* _YOUR TASKS_:
- A) In the commentary on Bay's filmmaking, what foolish act is attributed to Anthony Mackie's character?
- B) Quote the commentary on Bay's filmmaking from "As opposed to" up to and including "trying to achieve.".
- C) Extend the commentary on Bay's filmmaking, picking up right after its final sentence.

* _EXCERPT PROVIDED_:
As opposed to say, Saving Private Ryan's slow-motion D Day sequence or every award winning gang execution based on a true story, or the stark black and white filters during Schindler's list and its infamous balcony scene? Those aren't artistic renditions of their real world subject matter?
How many mainstream films do you see that shoot their characters to death absent musical accompaniment or elegant shot compositions? You get arthouse films with victims screaming into a void.
I think my point is that he has a hard time restraining himself from descending into Bayisms, even when it works against the scene or tone you want to give him credit for trying to achieve.
Moments before the "walking away from the explosion in slow mo" shot, the three murderers were bumbling fools. Anthony Mackie was clinically retarded for putting on the seatbelt, Wahlberg was just barely making the plans work after being idiot enough to wear his distinctive cologne or whatever, and The Rock was engaged in his religious "Mike Tyson caring for pigeons" buffoonery so that the three of them were just barely succeeding at making the car crash with Shalhoub in it, and were still bickering.
But now that it was time for Shalhoub to actually die, Bay does it the only way he knows how. Low angle shot of Wahlberg swinging the fire thing in slow mo, and then walk away like Seal Team Six as the car explodes behind them, just like they planned...so exactly according to plan that they don't even need to look back in surprise at how loud it was or dive for cover from shrapnel or burning gasoline or anything.

* _DATA SUPPLIED_:
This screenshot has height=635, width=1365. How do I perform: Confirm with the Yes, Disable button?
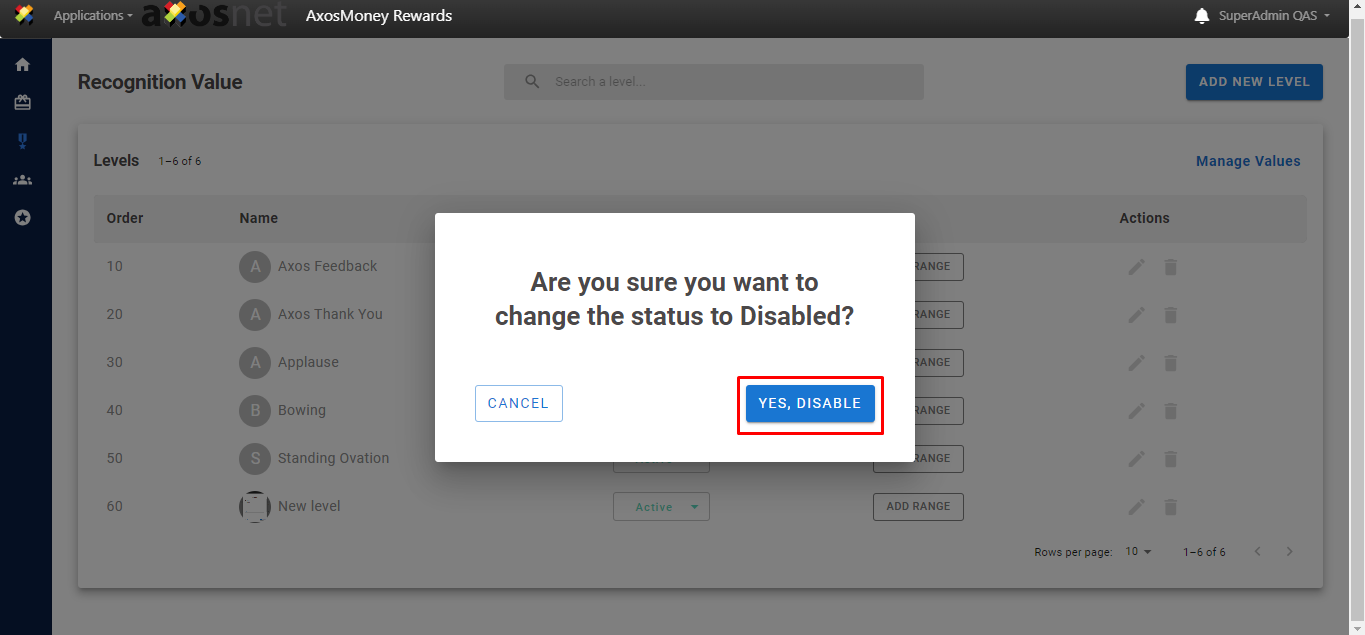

...

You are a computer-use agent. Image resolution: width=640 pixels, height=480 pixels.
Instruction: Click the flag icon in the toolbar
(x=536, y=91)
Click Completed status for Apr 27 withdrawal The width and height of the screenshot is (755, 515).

* _EXERCISE ANSWERS_:
- A) Putting on the seatbelt.

- B)
As opposed to say, Saving Private Ryan's slow-motion D Day sequence or every award winning gang execution based on a true story, or the stark black and white filters during Schindler's list and its infamous balcony scene? Those aren't artistic renditions of their real world subject matter?
How many mainstream films do you see that shoot their characters to death absent musical accompaniment or elegant shot compositions? You get arthouse films with victims screaming into a void.
I think my point is that he has a hard time restraining himself from descending into Bayisms, even when it works against the scene or tone you want to give him credit for trying to achieve.

- C)
Thirty seconds earlier, these guys were buffoons of the highest order, buckling up murder victims to make their own plot fail and then bickering in the street like...three fat black women in any other Michael Bay movie.
But now the page says the car burns so Michael Bay does it the only way Michael Bay can. Something's on fire and blows up, so somebody has to be a stud walking away from that blowing up stuff.
Like I've said about this movie several times now, that scene still works...well enough. But I actually can't even picture Bay setting up the part where the car burns any other way, regardless of what kind of movie he is making.
I just have a hard time keeping a straight face when I see something like Michael Bay's...fortieth? slow mo explosion shot mentioned alongside the directorial choices in Schindler's List or Saving Private Ryan.
At this point, I don't know if it's even a directorial choice for Bay rather than a reflex.